### Exercise details
Find every row below that contains the word "browser" and copy each of those rows in full. Uppercase and lowercase letters count as different.

[Element and text location data]
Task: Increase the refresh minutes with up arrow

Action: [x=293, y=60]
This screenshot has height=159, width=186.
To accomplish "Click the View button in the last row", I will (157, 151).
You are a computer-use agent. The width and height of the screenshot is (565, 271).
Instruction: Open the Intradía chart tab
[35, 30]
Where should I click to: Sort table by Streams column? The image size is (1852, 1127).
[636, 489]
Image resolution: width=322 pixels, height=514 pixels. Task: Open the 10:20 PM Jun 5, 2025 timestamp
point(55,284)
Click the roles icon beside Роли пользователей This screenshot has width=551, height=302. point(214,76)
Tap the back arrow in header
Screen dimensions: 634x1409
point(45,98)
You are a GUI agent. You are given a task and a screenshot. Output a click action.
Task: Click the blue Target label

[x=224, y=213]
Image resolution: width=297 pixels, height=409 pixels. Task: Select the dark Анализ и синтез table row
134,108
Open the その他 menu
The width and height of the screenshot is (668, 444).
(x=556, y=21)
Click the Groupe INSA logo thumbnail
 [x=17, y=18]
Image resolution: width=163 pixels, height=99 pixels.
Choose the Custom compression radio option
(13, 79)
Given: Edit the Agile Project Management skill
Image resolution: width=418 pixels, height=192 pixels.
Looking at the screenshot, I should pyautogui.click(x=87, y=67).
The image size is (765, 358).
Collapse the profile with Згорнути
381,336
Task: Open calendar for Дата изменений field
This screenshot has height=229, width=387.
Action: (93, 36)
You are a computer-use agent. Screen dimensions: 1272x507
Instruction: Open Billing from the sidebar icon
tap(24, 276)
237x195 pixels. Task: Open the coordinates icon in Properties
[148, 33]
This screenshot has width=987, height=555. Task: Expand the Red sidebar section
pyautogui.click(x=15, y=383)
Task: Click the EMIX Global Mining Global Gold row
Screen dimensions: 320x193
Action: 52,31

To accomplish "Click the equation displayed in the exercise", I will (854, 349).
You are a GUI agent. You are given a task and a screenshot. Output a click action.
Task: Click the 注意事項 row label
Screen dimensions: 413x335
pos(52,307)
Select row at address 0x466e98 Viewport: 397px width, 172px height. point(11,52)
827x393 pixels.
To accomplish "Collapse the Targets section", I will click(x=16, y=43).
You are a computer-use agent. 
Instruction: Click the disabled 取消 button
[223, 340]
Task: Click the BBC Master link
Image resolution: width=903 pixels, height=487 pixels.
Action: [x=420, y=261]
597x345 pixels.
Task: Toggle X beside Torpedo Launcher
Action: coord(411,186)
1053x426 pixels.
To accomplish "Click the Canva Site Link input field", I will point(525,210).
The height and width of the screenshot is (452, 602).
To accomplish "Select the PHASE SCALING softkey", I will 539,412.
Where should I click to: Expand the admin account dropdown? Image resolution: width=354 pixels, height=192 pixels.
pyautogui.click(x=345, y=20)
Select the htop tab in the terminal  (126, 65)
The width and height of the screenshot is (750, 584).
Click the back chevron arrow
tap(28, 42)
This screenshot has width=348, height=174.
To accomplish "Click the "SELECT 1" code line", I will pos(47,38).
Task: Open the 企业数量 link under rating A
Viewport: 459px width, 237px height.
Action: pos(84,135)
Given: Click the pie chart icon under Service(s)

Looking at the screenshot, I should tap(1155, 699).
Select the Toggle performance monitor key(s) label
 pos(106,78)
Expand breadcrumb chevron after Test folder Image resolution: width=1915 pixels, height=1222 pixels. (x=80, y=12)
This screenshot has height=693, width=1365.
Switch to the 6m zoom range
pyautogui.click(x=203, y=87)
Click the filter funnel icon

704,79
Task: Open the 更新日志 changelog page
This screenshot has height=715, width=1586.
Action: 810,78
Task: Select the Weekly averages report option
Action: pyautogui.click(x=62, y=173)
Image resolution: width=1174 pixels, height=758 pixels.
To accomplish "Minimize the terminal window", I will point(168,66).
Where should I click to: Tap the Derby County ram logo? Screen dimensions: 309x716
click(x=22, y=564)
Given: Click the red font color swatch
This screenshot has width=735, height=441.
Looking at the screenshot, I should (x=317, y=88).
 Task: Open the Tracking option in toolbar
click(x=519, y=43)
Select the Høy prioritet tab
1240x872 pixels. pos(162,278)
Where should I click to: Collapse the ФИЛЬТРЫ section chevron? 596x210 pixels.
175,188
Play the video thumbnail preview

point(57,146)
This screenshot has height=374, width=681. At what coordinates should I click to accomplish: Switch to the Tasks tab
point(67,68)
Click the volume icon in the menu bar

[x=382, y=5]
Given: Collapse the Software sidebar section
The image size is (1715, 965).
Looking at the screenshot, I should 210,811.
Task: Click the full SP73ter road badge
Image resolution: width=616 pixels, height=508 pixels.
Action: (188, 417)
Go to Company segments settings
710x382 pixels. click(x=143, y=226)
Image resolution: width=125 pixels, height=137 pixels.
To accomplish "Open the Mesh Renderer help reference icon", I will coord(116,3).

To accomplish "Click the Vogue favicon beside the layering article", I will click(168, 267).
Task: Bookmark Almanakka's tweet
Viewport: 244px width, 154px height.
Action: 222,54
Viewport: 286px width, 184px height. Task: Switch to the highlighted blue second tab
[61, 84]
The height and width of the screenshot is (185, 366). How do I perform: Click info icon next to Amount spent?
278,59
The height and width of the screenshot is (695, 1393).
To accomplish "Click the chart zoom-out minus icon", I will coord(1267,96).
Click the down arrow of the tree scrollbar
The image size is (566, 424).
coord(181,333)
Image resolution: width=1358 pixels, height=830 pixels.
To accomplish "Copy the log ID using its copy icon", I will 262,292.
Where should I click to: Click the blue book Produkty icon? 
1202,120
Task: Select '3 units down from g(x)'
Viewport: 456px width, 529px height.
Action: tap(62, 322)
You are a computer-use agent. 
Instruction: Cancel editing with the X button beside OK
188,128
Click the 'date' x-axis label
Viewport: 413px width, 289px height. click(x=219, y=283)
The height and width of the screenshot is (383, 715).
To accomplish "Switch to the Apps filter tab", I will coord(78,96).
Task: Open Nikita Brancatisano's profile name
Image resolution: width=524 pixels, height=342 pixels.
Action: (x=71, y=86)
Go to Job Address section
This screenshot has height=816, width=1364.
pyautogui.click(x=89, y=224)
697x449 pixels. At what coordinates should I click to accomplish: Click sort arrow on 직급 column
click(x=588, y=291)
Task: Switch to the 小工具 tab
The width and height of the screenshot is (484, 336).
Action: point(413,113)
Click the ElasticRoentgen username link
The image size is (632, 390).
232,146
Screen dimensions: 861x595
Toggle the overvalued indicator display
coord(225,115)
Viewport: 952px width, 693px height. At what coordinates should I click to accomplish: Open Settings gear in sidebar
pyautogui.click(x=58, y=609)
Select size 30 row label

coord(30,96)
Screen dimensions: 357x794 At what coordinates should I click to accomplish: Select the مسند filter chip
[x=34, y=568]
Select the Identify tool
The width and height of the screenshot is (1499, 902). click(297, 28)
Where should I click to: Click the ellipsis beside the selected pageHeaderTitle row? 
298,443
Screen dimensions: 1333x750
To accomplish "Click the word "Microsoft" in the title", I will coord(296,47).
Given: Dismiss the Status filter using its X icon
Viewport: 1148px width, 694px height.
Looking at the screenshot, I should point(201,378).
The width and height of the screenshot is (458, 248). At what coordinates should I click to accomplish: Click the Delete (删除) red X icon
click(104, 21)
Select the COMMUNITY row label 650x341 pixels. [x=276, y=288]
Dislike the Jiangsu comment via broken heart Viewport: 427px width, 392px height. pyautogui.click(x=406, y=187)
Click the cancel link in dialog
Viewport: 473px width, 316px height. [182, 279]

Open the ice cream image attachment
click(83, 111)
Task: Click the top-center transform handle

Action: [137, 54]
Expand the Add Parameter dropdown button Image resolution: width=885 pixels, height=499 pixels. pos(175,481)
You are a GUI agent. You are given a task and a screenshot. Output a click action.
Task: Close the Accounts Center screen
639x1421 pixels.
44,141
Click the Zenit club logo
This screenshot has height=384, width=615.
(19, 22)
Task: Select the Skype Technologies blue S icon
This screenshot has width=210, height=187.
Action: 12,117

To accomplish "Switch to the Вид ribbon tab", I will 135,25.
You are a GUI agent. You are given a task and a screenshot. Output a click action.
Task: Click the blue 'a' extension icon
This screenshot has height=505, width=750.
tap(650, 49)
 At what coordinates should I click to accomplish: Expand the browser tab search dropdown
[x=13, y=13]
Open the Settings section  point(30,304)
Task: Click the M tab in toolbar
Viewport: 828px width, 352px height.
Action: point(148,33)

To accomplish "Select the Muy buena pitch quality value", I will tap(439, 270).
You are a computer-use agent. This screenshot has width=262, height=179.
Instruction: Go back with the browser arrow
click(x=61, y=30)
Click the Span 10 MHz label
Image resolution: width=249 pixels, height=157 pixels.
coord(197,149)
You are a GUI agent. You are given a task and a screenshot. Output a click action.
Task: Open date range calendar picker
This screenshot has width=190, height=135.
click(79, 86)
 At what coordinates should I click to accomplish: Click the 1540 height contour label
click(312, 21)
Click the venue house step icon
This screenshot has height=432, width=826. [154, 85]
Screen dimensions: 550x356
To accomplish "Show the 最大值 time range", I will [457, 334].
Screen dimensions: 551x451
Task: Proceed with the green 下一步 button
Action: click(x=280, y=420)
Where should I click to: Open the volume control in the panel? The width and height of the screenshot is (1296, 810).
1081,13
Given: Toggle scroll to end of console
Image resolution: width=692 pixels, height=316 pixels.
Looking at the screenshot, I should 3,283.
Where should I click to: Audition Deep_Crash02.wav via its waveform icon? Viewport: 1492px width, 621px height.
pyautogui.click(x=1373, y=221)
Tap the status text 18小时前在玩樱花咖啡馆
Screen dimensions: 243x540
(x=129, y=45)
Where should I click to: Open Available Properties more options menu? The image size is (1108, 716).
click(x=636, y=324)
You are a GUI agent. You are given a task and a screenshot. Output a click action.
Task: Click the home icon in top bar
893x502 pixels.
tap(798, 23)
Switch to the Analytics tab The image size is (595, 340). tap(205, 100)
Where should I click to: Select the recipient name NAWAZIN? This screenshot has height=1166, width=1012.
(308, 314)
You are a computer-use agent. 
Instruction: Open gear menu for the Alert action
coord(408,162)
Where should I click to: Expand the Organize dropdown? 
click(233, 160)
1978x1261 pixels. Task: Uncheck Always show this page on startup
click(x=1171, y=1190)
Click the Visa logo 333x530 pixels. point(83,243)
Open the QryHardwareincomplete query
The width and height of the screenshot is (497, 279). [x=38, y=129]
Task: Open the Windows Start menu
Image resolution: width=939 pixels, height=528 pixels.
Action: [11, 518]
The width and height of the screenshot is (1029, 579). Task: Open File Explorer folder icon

### Problem solution
 At what coordinates should I click to accomplish: Expand the browser tab search dropdown
Instruction: Go back with the browser arrow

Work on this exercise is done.